Abendblatt:

Wie sicher ist unsere Trinkwasserversorgung?

Hames:

In Deutschland gibt es gar keine Probleme. Wir verfügen über genügend Wasservorräte im Grundwasser, in Seen, Flüssen und Talsperren. Unser Bedarf ist geringer als unsere Ressourcen. Es gibt zwar in einigen Regionen Wasserknappheit, die jedoch problemlos über benachbarte Versorger ausgeglichen werden kann.



Abendblatt:

Könnte Wasser hierzulande durch den Klimawandel knapp werden?

Hames:

Nein. Andererseits können wir durch Wassersparen leider auch nicht die Sahel-Zone retten. Wasser kann man nicht wie Öl über lange Strecken transportieren.
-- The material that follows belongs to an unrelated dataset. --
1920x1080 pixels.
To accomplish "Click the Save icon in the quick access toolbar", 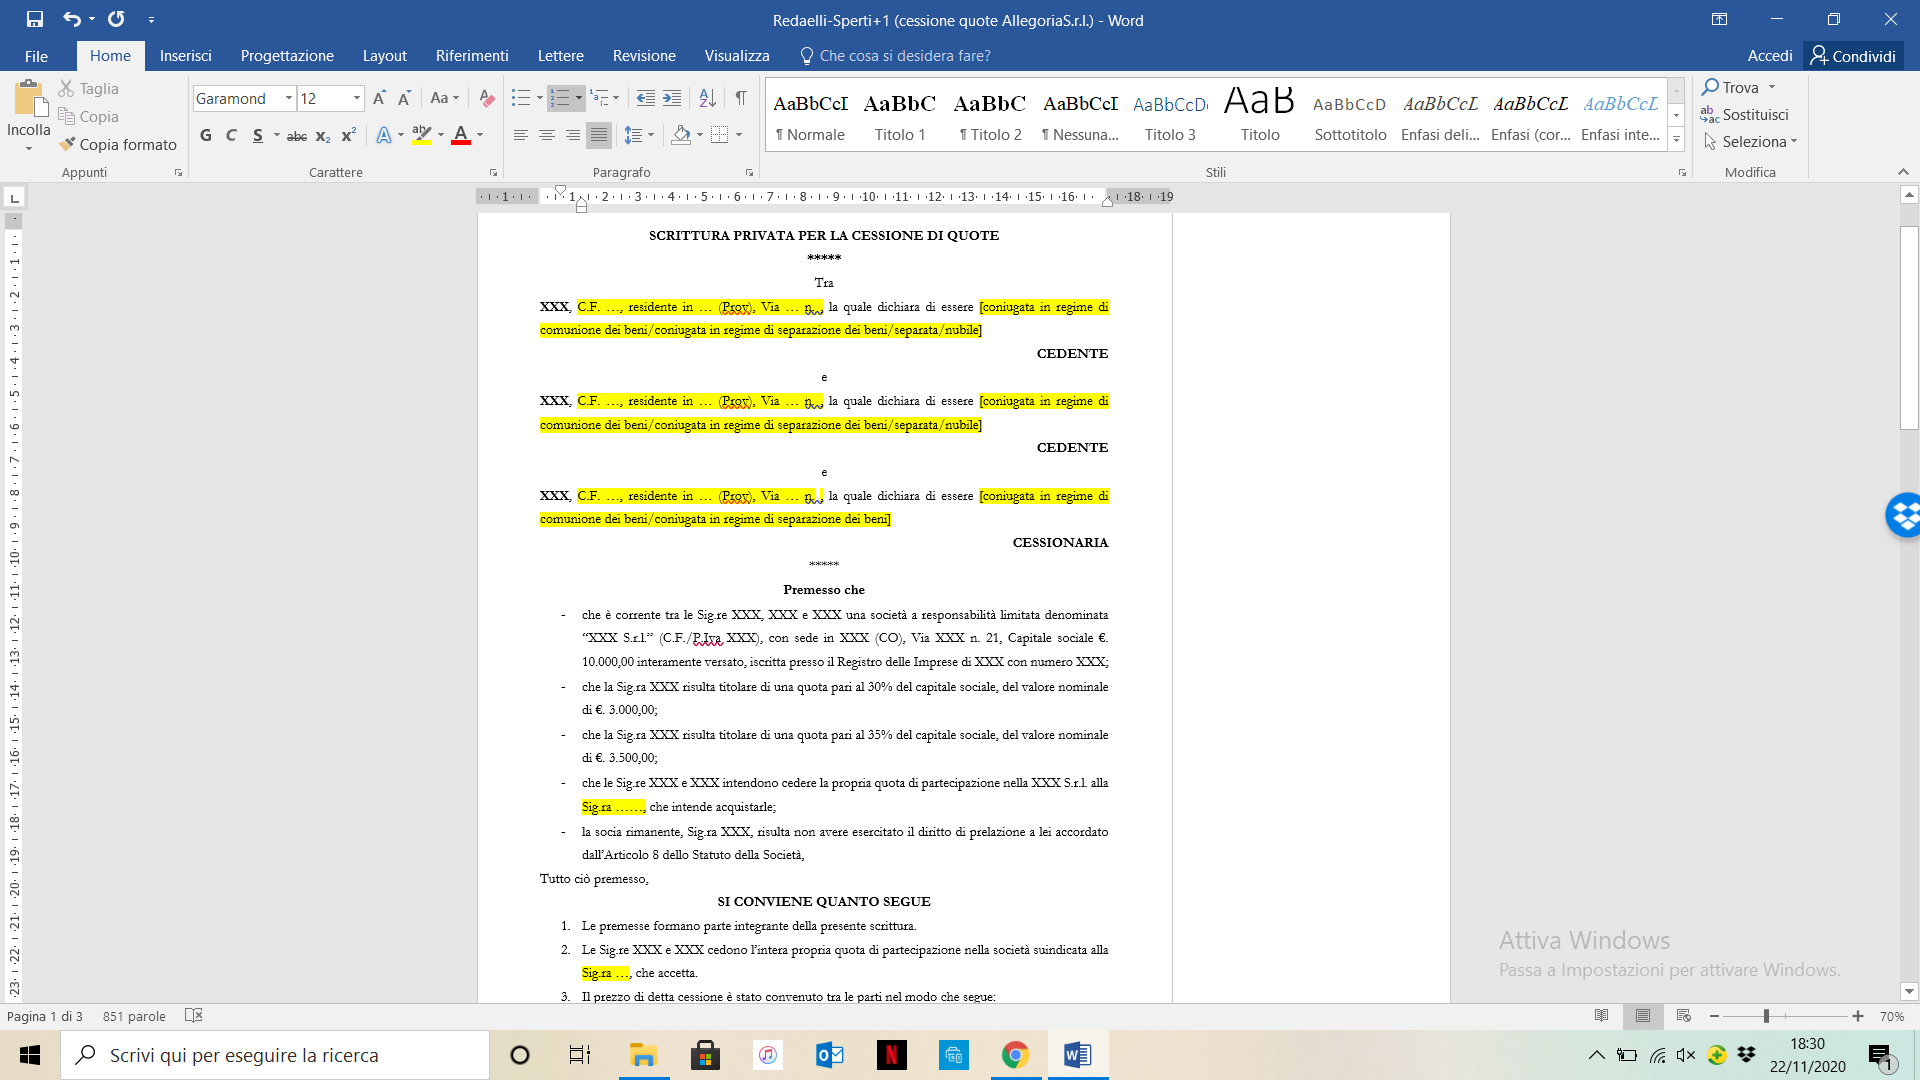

Dies ist aus ökonomischen und hygienischen Gründen nur begrenzt möglich.



Abendblatt:

Hamburg will die Wasserwerke in Staatshand behalten. Sollte die Wasserversorgung privatisiert werden?

Hames:

Nein, auf keinen Fall. Die Wasserwirtschaft stellt ein natürliches Monopol dar. In einem Monopol gibt es keinen Wettbewerb. Wer über die Vorräte und das Netz verfügt, hat das Sagen. Deshalb muss man grundsätzlich entscheiden: Soll das Monopol vom Staat oder durch die Privatwirtschaft betrieben werden? Ich bin sehr froh, dass der Senat die Hamburger Wasserwerke nicht verkaufen will.



Abendblatt:

Worin liegen die Vorteile staatlicher Kontrolle?

Hames:

Wenn die Wasserversorgung parlamentarischer Kontrolle unterliegt, folgt sie in der Regel dem Ziel, Wasser nach ökologischen und sozialverträglichen Zielen zu fördern. Sie dient nicht der Gewinnmaximierung, sondern der Sicherung der Versorgung zu möglichst günstigen Preisen. Zudem muss die Wasserversorgung nachhaltig erfolgen, damit wir unsere Wasservorräte langfristig nutzen können und die Qualität hygienisch einwandfrei ist.



Abendblatt:

Wo sehen Sie die Nachteile der Privatisierung?

Hames:

Man muss sich nur die Erfahrungen aus der Energiewirtschaft und in anderen Ländern ansehen. In Großbritannien wurden nach der Privatisierung die Investitionen in die Leitungsnetze fast halbiert, aber die Preise zugunsten der Gewinnmaximierung erhöht. Die Wasserqualität verschlechtert sich und die Rohrwasserverluste stiegen. Das ist nicht gerade vorbildlich.



Abendblatt:

Wassermangel ist seit Jahrzehnten bekannt, dennoch ändert sich kaum etwas. Wer ist Schuld daran?

Hames:

Das ist ein globales Problem - vergleichbar mit dem Hunger auf der Welt. Wenn das Problem akut ist, wird kurzfristig mit Notprogrammen gehandelt, sonst schaut man weg. Fortschritte erfolgen nur sehr langsam. Dabei drängt das Problem: In 20 Jahren werden geschätzt 3,5 Milliarden Menschen annähernd ohne Trinkwasserversorgung leben müssen. Heute werden 80 Prozent aller Krankheiten durch verschmutztes Wasser ausgelöst. Doch statt die Ursachen zu bekämpfen, und die Wasserversorgung sicherzustellen, werden die Symptome - also die Krankheiten - bekämpft. Was mich schmerzt ist, dass wir über das nötige Wissen verfügen, Menschen mit Wasser zu versorgen. Doch leider bin ich nicht optimistisch, dass sich hier so schnell etwas ändern wird.



Abendblatt:

Wird Wasser das "blaue Gold" der Zukunft?

Hames:

Davon bin ich überzeugt. Es handelt sich um einen großen Markt. Sollte sich der Klimawandel noch verschärfen, könnte es sogar zu neuen Völkerwanderungen kommen. Die Menschen werden dorthin ihre Wohnsitze verlegen, wo es Trinkwasser gibt und Landwirtschaft möglich ist. Schließlich hat uns die Geschichte gelehrt: Nur wo eine gute und geordnete Wasserversorgung existiert, kann sich eine Zivilisation entwickeln. Das haben bereits die Babylonier, Ägypter, Griechen und Römer mit ihren wasserwirtschaftlichen Systemen und Aquädukten bewiesen.



Hanno Hames (68) ist Alterspräsident der weltweit anerkannten Deutschen Vereinigung des Gas- und Wasserfachs (DVGW). Zuvor leitete er viele Jahre lang die Hamburger Wasserwerke als Geschäftsführer.